Vamos torcer que não seja nada, mas pelo jeito que ela caiu...- Fabi deixa a frase no ar, apreensiva. Seu tom preocupado dizia mais do que as próprias palavras.— A Bruninha Melato, fisioterapeuta do Minas, está tentando ver o joelho dela.

Chora copiosamente a jovem ponteira nesse momento.- descreve o homem, assistindo a cena aflitiva que se apresentava na sua frente.— Suas companheiras de time estão em choque.

As jogadoras tentavam se aproximar da jovem que urrava de dor no chão, mas os profissionais de saúde cercavam-na, dificultando o contato. Não havia mais rivalidade, as adversárias cariocas também se aproximaram na tentativa de consolarem as companheiras de time de Luiza e saberem a gravidade da lesão da atleta. Os gritos eufóricos dos torcedores foram substituído por olhares atentos, outros marejados, por palavras sussurradas especulando o que poderia ter dado errado para a garota ter caído daquele jeito.

Infelizmente a jovem promessa do time mineiro vai deixar a quadra e a gente fica na torcida pra que tenha sido só um susto.

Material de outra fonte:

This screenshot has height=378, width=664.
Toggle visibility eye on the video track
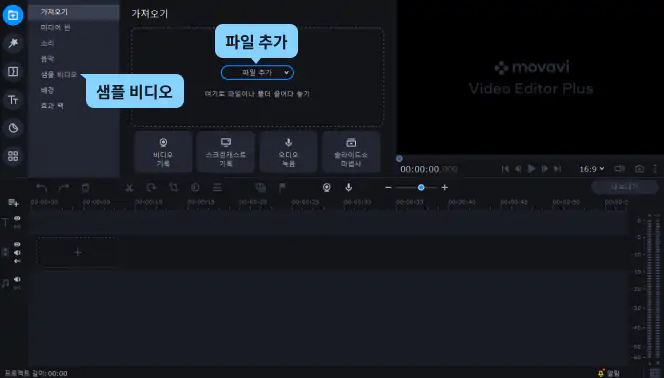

Não foi apenas um susto como Jader Rocha e Fabi Alvim desejaram naquela transmissão. Luiza Martins rompeu os ligamentos do joelho esquerdo e precisou passar por cirurgia duas semanas após a derrota do Gerdau Minas para o Sesc-Flamengo na semifinal da Superliga. O time mineiro não conseguiu segurar a vantagem após a lesão de sua jogadora e as cariocas forçaram o quinto e decisivo set. Era possível observar Júlia Kudiess jogando com lágrimas nos olhos, Thaisa totalmente desnorteada - o que era incomum para a central - e até mesmo o técnico italiano cabisbaixo, quieto. A derrota foi o menos importante naquela noite de quinta-feira e a vitória foi pouco comemorada pelas adversárias. Todas sabiam o que uma lesão poderia significar para uma atleta em ascensão.

[Atualmente]

— Vamos, estrela.- a voz masculina chamou antes de dar dois toques com os nós dos dedos na porta do quarto da garota.— A Sheilla já me ligou e disse que vai ficar com você durante a fisioterapia.

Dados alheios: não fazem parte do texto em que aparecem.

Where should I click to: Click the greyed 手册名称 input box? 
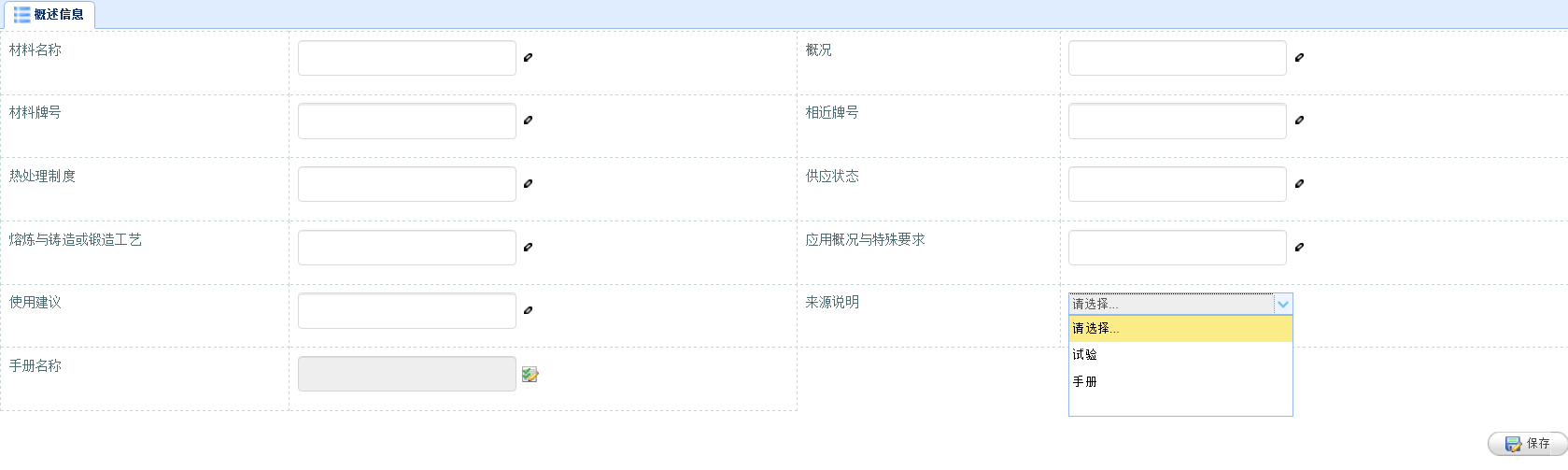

Alberto se desdobrava para cuidar das duas filhas depois da partida precoce de sua esposa, mãe das meninas. Desde então eram os três contra o mundo. O homem teve que se recriar, aprendeu a cozinhar, a limpar banheiros e fazer penteados nas filhas. Aprendeu também matemática para ajudar nos deveres de casa de Alexia quando ela era mais nova e a jogar vôlei para treinar a filha caçula, Luiza. Alberto era, sem dúvidas, a maior referência que suas filhas tinham em vida.

— Hoje eu não legal.- murmurou a garota, sem ao menos tentar levantar da cama.— Remarca com a Bruninha e pede desculpa pra Sheilla, pai.

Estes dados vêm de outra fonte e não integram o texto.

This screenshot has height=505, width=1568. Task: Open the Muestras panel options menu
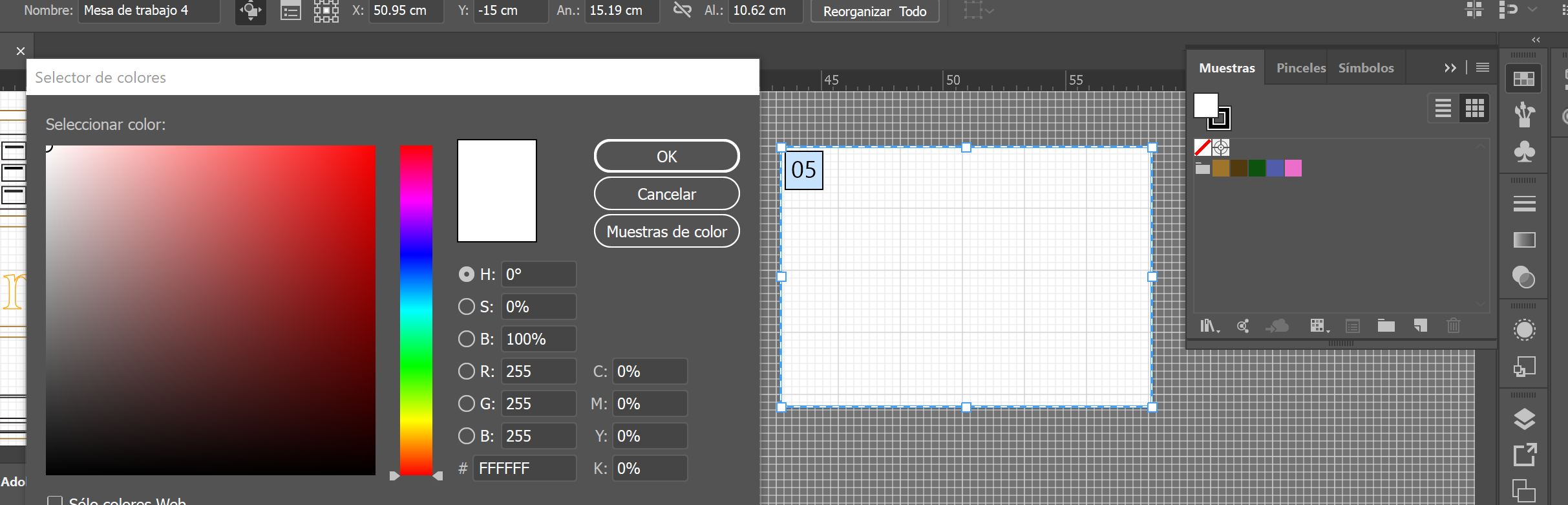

O homem suspirou, abaixando os ombros largos. Coçou a barba por fazer enquanto se aproximava da cama de sua filha a passos calmos, adentrando o quarto. Ele sabia que não se tratava tanto de incômodo físico naquela altura da recuperação de Luiza, mas sim de medo. Por vezes, assistia apreensivo a garota chorar baixinho quando tentava subir um degrau com as muletas, mesmo sabendo que ela conseguiria fazer aquele movimento sem o auxílio dos apoios.

— Minha menina...- ele começou, atraindo os olhos cor de mel da mais nova. Levou a destra até o topo da cabeça de Luiza, afundando os dedos nos fios acastanhados em um carinho acolhedor.— Estamos juntos nessa, lembra?

Ele disse a frase que escutou Alexia dizer para a irmã no dia que souberam da morte de sua mãe. Era um lema da família. "Estamos juntos nessa" significa para além de um "eu te amo", era a segurança de ter um abraço-casa para repousar quando as coisas ficavam difíceis.

Luiza entortou os lábios em um meio sorriso cúmplice, permitindo que seus olhos úmidos fossem fitados por seu pai. As orbes num tom claro de castanho transmitiam toda a angústia que poderia caber em uma incerteza, em uma tentativa. Afinal, era isso que ela tinha que fazer: tentar mais uma vez.

— Hoje a nova ponteira vai se apresentar.- confessou mais um dos seus receios. Estava sendo substituída e não tinha nada que poderia fazer.— Ela vai jogar no meu lugar...

— Por enquanto.- frisou Alberto, tentando animar a atleta ao oferecer um sorriso otimista.— Vocês podem jogar juntas assim que se recuperar... Quem sabe essa menina não vira uma amiga que vai ajudar o time até você voltar?

Até você voltar. As palavras do pai reverberavam pela cabeça da mais nova durante todo o caminho até o Minas Tênis Clube. Ela precisava conhecer quem ficaria no seu lugar até que voltasse as quadras... Porque ela voltaria.